» Assignment:
Quote exactly the lines spanning from the top of the data below to the line that contains "is (464, 825).", including both.

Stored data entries
[Start of section]

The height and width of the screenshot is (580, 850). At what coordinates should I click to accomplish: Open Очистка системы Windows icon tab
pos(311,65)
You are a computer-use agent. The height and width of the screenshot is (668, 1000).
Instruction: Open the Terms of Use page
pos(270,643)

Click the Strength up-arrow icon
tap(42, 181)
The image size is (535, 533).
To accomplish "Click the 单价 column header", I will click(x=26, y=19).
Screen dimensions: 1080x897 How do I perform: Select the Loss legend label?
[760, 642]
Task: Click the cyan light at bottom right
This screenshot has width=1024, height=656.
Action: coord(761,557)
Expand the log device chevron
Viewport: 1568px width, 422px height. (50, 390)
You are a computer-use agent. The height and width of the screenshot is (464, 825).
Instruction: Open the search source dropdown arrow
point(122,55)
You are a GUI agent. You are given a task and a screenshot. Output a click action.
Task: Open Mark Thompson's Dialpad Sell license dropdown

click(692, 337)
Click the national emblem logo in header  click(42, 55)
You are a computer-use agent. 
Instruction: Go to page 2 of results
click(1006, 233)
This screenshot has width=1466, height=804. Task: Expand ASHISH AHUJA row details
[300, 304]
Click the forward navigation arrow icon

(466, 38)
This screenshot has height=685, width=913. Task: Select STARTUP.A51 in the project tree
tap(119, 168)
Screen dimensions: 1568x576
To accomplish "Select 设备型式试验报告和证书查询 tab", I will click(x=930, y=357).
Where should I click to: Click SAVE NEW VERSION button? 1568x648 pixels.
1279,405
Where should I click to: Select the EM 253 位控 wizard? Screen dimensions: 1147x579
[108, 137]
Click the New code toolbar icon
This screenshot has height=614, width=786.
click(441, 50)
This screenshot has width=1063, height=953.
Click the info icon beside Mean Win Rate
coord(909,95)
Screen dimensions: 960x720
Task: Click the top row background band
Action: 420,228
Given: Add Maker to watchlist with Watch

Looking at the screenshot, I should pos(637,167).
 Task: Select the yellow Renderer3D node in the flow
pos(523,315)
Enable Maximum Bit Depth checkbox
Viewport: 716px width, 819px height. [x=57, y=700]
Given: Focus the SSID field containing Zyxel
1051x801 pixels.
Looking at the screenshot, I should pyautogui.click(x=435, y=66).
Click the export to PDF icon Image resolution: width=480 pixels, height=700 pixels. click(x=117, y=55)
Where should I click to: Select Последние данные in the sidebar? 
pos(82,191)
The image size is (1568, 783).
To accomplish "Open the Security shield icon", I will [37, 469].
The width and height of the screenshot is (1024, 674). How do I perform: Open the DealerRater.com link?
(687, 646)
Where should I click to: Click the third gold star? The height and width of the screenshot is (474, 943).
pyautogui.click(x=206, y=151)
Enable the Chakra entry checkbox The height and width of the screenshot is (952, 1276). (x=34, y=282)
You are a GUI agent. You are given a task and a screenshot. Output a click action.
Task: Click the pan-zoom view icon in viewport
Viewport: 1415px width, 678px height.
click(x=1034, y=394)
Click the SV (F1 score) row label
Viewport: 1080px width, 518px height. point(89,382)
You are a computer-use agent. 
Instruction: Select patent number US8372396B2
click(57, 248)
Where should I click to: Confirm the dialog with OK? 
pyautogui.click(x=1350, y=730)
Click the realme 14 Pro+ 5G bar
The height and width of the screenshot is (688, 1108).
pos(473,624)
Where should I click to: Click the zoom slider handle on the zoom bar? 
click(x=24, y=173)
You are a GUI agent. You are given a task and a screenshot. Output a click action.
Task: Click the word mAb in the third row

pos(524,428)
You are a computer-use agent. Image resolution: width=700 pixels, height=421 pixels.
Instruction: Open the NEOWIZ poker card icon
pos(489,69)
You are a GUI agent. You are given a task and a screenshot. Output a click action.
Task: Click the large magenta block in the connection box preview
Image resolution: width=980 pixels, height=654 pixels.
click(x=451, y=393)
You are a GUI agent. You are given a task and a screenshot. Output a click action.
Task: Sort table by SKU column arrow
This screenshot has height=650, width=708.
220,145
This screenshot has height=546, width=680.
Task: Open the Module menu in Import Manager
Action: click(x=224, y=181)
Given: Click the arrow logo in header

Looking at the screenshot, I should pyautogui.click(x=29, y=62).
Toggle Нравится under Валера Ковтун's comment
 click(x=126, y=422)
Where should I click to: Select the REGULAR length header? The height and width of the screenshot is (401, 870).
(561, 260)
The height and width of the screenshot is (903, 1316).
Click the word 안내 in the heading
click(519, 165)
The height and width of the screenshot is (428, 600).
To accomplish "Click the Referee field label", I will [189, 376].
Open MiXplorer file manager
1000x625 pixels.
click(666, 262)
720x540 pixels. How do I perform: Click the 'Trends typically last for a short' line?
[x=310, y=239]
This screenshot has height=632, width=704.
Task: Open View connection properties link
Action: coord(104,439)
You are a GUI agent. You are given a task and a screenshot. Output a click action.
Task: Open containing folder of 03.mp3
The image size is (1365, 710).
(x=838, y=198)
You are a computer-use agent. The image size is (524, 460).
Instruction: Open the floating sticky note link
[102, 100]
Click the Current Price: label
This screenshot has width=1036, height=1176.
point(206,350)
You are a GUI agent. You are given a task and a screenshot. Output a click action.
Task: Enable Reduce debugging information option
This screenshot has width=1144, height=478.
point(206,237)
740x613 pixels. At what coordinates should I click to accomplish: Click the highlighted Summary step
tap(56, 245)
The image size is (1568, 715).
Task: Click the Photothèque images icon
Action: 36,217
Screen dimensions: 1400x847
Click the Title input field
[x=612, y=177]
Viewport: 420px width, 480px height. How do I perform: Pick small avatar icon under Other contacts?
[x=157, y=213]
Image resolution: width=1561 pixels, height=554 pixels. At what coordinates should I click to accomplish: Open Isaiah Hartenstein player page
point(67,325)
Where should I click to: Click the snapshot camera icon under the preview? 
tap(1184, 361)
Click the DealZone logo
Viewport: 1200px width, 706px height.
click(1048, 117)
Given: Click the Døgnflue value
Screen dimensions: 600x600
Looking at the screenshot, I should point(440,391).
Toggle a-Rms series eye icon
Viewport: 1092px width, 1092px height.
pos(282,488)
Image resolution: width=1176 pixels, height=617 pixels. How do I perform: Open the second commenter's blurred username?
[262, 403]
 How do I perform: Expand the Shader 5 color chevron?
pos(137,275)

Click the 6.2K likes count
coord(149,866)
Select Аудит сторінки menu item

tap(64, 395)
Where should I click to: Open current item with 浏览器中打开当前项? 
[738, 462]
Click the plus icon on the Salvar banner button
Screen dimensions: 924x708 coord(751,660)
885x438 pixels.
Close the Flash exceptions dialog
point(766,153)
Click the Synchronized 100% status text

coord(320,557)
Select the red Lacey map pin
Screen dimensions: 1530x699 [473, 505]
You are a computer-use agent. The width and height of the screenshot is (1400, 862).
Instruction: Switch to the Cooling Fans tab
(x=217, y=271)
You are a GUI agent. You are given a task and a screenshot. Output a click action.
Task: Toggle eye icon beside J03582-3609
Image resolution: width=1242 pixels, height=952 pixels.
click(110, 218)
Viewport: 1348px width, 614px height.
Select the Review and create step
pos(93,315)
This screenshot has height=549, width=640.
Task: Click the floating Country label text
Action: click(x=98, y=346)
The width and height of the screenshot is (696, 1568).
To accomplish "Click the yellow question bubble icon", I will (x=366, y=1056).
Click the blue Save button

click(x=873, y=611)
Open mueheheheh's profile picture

[End of section]

» Expected output:
The height and width of the screenshot is (580, 850). At what coordinates should I click to accomplish: Open Очистка системы Windows icon tab
pos(311,65)
You are a computer-use agent. The height and width of the screenshot is (668, 1000).
Instruction: Open the Terms of Use page
pos(270,643)

Click the Strength up-arrow icon
tap(42, 181)
The image size is (535, 533).
To accomplish "Click the 单价 column header", I will click(x=26, y=19).
Screen dimensions: 1080x897 How do I perform: Select the Loss legend label?
[760, 642]
Task: Click the cyan light at bottom right
This screenshot has width=1024, height=656.
Action: coord(761,557)
Expand the log device chevron
Viewport: 1568px width, 422px height. (50, 390)
You are a computer-use agent. The height and width of the screenshot is (464, 825).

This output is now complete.